Selain memvalidasi studi sebelumnya yang menunjukkan, misalnya, bahwa individu dengan ASD kurang tertarik pada wajah dibandingkan subjek kontrol, studi baru menemukan bahwa subjek ini sangat tertarik ke pusat gambar, terlepas dari konten yang ditempatkan di sana.

Demikian pula, mereka cenderung memusatkan pandangan mereka pada benda-benda yang menonjol — misalnya, karena perbedaan warna dan kontras — alih-alih pada wajah. Ambil, misalnya, satu gambar dari penelitian menunjukkan dua orang berbicara dengan satu menghadap kamera dan lainnya menghadap sehingga hanya bagian belakang kepala mereka yang terlihat. Subjek kontrol terkonsentrasi pada wajah yang terlihat, sedangkan subjek ASD hadir secara merata pada wajah dan bagian belakang kepala orang lain.

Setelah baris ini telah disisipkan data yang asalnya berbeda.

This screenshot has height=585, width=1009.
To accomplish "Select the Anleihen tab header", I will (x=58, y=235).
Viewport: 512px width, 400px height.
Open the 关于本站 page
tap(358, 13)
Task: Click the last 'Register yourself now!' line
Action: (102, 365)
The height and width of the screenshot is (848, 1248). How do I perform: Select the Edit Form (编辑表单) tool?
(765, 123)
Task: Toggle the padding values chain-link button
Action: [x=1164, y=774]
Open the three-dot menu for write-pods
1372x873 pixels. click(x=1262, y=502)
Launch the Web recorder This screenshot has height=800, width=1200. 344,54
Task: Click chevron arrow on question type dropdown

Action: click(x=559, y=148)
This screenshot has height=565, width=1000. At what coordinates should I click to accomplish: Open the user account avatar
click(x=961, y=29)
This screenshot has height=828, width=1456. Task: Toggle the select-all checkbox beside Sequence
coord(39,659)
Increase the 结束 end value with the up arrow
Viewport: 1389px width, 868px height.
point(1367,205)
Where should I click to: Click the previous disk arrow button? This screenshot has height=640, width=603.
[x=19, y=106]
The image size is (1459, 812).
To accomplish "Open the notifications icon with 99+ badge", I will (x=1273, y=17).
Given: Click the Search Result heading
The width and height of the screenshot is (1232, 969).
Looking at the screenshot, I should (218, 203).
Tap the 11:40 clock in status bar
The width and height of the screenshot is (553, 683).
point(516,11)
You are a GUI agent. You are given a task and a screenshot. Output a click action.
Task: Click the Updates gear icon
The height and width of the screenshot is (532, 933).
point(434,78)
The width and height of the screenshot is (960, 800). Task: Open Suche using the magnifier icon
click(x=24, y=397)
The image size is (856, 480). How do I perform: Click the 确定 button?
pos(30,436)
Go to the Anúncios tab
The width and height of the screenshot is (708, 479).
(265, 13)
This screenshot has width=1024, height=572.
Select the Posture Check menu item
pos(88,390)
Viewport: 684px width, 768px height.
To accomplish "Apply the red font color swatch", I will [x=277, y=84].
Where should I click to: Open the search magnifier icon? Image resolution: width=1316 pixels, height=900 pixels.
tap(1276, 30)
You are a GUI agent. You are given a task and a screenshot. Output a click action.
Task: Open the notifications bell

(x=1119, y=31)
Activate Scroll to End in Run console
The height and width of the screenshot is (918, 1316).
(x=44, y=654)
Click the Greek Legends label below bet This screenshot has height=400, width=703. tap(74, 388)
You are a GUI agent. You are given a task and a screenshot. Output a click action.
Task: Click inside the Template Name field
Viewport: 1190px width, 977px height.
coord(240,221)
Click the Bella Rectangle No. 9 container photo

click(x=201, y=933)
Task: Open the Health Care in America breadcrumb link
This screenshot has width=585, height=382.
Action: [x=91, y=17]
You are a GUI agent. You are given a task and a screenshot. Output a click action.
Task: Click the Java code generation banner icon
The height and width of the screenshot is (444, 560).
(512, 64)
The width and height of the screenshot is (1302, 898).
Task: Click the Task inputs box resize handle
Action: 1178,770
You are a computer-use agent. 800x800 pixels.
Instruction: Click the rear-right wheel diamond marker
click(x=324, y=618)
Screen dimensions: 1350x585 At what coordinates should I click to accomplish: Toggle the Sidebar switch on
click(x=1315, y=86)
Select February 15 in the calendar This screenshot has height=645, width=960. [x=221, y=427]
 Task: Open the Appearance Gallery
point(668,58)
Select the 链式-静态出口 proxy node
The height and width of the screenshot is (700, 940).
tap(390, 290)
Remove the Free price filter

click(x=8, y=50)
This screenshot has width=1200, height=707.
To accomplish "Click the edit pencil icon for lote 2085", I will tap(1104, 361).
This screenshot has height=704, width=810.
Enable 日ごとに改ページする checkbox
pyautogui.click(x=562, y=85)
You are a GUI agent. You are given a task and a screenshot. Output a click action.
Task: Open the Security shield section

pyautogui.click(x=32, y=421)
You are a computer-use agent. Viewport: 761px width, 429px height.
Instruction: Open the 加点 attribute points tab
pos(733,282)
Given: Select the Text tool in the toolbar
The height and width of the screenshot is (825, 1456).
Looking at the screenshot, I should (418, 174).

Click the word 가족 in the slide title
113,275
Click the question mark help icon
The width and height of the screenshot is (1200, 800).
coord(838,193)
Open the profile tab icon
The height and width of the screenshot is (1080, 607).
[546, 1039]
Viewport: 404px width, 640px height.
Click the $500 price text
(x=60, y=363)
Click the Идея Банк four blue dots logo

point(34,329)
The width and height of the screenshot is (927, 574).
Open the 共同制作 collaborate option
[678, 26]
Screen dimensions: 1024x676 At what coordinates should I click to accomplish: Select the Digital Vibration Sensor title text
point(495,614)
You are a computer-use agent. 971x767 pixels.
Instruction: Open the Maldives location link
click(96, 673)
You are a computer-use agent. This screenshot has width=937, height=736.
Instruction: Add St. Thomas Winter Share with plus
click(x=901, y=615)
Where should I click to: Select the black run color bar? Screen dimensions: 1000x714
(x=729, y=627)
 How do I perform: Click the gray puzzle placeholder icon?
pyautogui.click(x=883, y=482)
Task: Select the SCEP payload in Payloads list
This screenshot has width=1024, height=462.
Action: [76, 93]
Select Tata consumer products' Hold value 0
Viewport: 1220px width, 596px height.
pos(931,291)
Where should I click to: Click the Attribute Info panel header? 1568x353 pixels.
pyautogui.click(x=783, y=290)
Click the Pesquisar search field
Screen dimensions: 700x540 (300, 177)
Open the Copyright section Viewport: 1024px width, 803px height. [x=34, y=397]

"Penelitian ini mungkin paling berguna untuk menginformasikan diagnosis," kata Adolphs. “Autisme adalah banyak hal. Studi kami adalah salah satu langkah awal dalam mencoba menemukan jenis autisme yang berbeda.

“Langkah selanjutnya adalah melihat apakah semua orang dengan ASD menunjukkan jenis pola yang kami temukan. Mungkin ada perbedaan antara individu dengan ASD, dan perbedaan-perbedaan itu dapat berhubungan dengan perbedaan dalam diagnosis, misalnya, mengungkapkan subtipe autisme. Setelah kami mengidentifikasi subtipe-subtipe tersebut, kami dapat mulai bertanya apakah berbagai jenis perawatan mungkin terbaik untuk setiap jenis subtipe. ”

Adolphs berencana untuk melanjutkan jenis penelitian ini menggunakan pemindaian resonansi magnetik fungsional untuk melacak aktivitas otak orang-orang dengan ASD sementara mereka melihat gambar dalam pengaturan laboratorium yang serupa dengan apa yang digunakan dalam penelitian ini.

Tentang Penulis

Penulis tambahan lainnya berasal dari Universitas Nasional Singapura; Universitas Indiana, Bloomington; dan UCLA.

Dukungan untuk pekerjaan tersebut datang dari Yayasan Sains Autisme, Fonds de Recherche du Québec en Nature et Technologies, Institut Kesehatan Nasional, Institut Nasional Kesehatan Mental, Inisiatif Riset Autisme Yayasan Simons, dan Program Riset Inovatif Pertahanan Singapura dan Singapura. Tingkat Dana Penelitian Akademik Kementerian Pendidikan 2.